Avoidance of s. 7(3)(b) through introducing employer discretion (pp. 12, 14)

  • Having regard to 2020-0864831I7 and Transalta, where it was determined that s. 7(3)(b) does not deny the deduction to the Canadian employer where it has discretion as to whether a restricted stock unit (RSU) is settled with shares or cash, it may be desirable to introduce such employer discretion into an incentive plan's terms.
  • By not committing to issue shares to the employees as part of the plan, s.. 7, and thus, s. 7(3)(b), will not apply.
  • However, since there no longer would be protection under s. 7(3)(a) against salary deferral arrangement (SDA) treatment, care should be taken to safeguard against the application of the SDA rules.
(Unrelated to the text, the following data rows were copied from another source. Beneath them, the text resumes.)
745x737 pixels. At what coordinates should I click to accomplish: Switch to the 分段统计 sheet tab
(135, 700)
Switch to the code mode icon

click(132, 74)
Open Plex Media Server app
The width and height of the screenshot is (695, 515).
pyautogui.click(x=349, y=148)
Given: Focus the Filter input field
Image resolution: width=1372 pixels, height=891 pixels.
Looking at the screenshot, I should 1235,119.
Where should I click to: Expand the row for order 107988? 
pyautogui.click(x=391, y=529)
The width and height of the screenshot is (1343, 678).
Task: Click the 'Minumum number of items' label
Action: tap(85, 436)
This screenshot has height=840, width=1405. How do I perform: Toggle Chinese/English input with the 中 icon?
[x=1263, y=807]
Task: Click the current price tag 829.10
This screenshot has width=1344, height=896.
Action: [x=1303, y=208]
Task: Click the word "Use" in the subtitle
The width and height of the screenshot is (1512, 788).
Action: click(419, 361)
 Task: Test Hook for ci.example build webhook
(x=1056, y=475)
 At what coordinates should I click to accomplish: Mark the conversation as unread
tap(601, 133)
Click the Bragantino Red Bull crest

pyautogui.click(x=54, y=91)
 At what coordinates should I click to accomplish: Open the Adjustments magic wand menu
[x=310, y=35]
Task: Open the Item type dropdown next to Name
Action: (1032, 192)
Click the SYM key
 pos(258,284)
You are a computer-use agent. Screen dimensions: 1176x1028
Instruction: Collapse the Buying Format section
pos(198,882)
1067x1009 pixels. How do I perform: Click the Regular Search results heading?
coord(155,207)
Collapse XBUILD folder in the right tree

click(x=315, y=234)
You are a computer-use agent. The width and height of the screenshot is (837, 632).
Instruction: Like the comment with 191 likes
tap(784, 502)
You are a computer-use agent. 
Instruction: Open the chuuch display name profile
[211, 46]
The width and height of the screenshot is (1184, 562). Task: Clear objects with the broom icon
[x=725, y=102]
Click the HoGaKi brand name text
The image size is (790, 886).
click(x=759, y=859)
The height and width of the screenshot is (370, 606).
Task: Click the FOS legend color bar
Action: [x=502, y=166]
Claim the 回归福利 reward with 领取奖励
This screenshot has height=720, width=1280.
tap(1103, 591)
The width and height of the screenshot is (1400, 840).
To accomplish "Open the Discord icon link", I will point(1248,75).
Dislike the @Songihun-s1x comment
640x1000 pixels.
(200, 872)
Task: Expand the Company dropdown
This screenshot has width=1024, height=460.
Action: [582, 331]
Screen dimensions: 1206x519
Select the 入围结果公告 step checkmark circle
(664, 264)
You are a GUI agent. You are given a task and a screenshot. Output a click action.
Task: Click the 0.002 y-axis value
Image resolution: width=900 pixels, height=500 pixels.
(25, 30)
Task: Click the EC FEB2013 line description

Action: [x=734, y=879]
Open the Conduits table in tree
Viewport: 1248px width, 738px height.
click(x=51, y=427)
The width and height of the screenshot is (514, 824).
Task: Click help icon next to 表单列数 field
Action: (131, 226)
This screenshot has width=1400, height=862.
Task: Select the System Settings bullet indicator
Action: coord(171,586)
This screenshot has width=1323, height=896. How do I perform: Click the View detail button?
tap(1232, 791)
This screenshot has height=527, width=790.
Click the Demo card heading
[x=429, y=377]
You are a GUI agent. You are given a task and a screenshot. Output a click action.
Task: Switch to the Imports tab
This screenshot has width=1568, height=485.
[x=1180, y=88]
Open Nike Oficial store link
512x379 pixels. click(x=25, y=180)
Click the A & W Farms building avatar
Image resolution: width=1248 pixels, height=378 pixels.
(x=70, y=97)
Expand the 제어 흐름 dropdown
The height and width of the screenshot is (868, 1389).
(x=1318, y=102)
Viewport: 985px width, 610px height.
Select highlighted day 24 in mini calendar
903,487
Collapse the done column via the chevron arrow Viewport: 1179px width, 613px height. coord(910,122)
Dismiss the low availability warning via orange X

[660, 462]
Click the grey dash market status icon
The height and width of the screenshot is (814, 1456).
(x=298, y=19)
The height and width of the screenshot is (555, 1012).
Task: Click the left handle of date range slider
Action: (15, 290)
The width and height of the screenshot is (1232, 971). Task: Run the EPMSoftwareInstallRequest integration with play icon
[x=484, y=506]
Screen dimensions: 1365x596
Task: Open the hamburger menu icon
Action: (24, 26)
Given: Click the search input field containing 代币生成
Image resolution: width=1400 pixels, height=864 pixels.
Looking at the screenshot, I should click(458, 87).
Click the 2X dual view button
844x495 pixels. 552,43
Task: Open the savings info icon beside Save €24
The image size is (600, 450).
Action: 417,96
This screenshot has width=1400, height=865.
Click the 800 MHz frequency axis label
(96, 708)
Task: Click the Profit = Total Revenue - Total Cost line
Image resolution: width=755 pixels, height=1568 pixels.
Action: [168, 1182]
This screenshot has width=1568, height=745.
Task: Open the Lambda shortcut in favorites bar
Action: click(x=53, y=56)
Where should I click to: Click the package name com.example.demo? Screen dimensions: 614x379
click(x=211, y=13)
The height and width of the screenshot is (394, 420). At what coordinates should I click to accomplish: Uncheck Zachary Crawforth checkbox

S. 7(3)(b) rather than s. 7(1)(b) applicable to cash source-deduction component of net share settlement of RSUs (p. 12)

  • S. 7 share-settled restricted stock units (RSUs) may provide for a tax withholding mechanism by way of a "net share settlement," i.e., by reducing the number of shares otherwise issuable to satisfy the applicable source deductions (subject to the employee's prior consent to proceed on that basis so as to avoid disqualification under the s. 7 rules).
  • Such reduction in the number of shares issued to the employee would correspond to an employer cash payment to CRA for the source deduction amount.
  • It might have been considered that the share value corresponding to the tax withholding amount was to be treated as cash or quasi-cash resulting effectively from the disposition of rights under s. 7(1)(b) (or (b.1)), so that the corporate tax deduction on such portion would not be prohibited by s. 7(3)(b).
  • However, in 2020-0840681E5, CRA indicated that this scenario would be governed by s. 7(3)(b) rather than there being a disposition of rights under s. 7(1)(b).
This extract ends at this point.